Tidak sedikit orang yang hanya berfokus pada besaran cicilan bulanan tanpa memperhitungkan biaya lain seperti bahan bakar, perawatan, pajak, hingga asuransi. Akibatnya, penghasilan yang seharusnya mencukupi kebutuhan hidup justru terkuras untuk membiayai kendaraan.
Dalam perencanaan keuangan, terdapat batas aman cicilan utang yang perlu diperhatikan. Batas tersebut maksimal sebesar 30 persen dari total pendapatan. Prinsip ini bertujuan agar sisa penghasilan tetap dapat digunakan untuk kebutuhan hidup sehari-hari serta tabungan.
Skema pengelolaan keuangan yang umum digunakan adalah rumus 20/30/50, yakni 20 persen untuk tabungan dan investasi, 30 persen untuk cicilan, serta 50 persen untuk kebutuhan hidup.

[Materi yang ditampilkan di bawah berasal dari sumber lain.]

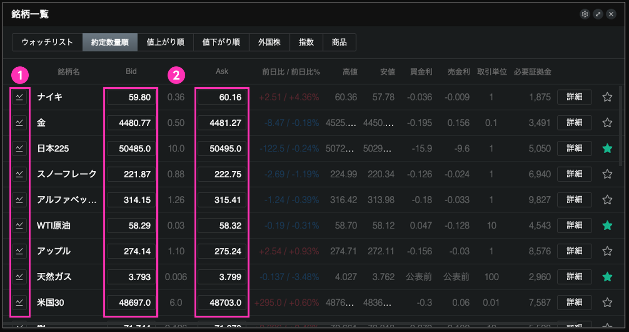Click the Bid price 4480.77 for 金
The height and width of the screenshot is (332, 629).
131,123
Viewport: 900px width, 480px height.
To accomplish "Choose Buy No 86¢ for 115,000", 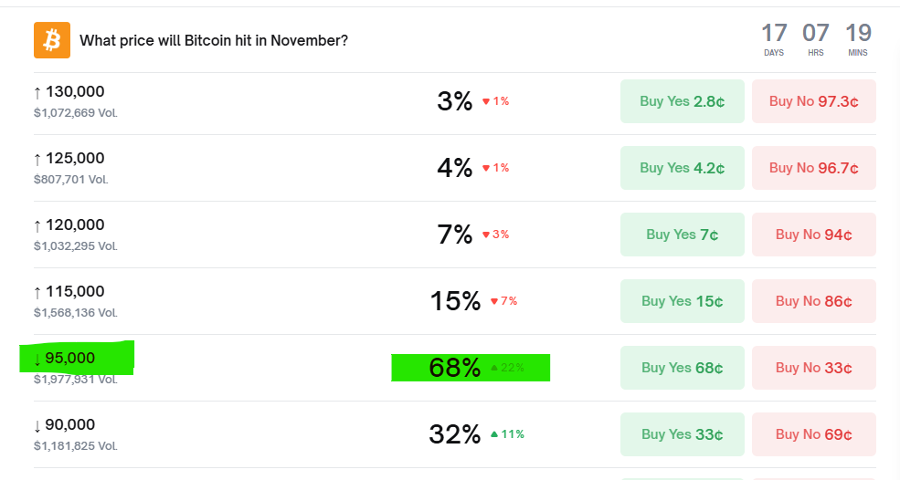I will 813,301.
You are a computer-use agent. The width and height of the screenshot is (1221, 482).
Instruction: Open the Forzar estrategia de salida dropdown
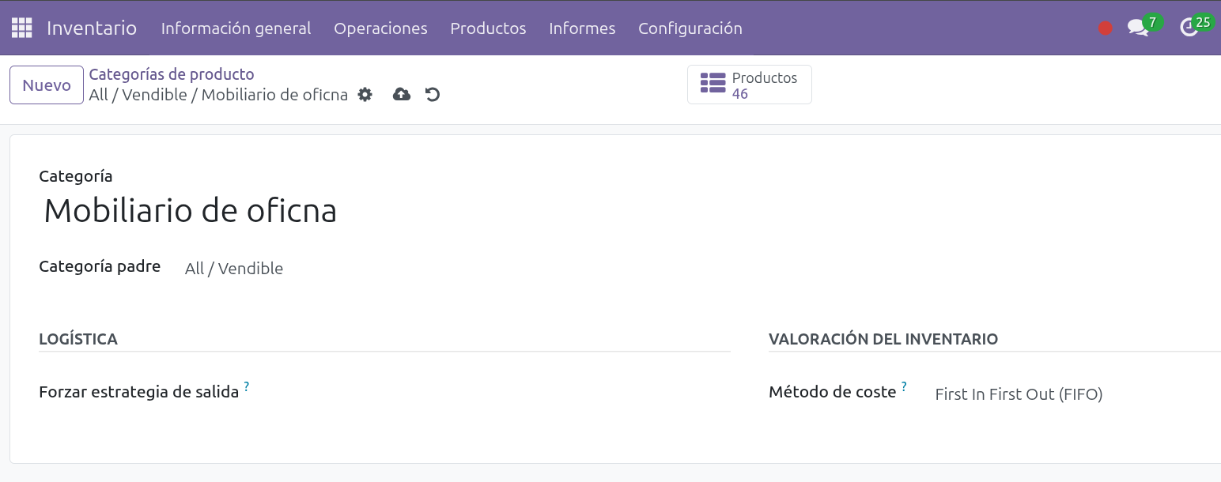point(474,393)
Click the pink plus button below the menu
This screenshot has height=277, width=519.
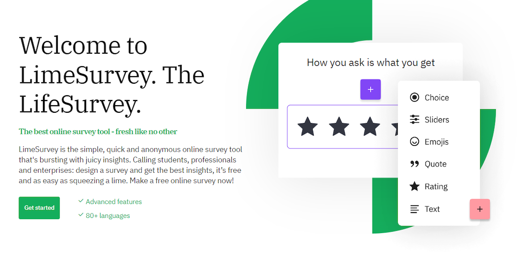coord(480,209)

Sebagai gambaran, salah satu mobil yang cukup terjangkau di pasaran adalah Daihatsu Ayla dengan harga sekitar Rp140 juta. Dengan uang muka (DP) sebesar 20 persen atau Rp28,4 juta dan tenor kredit selama lima tahun, cicilan bulanan diperkirakan mencapai Rp2.766.944.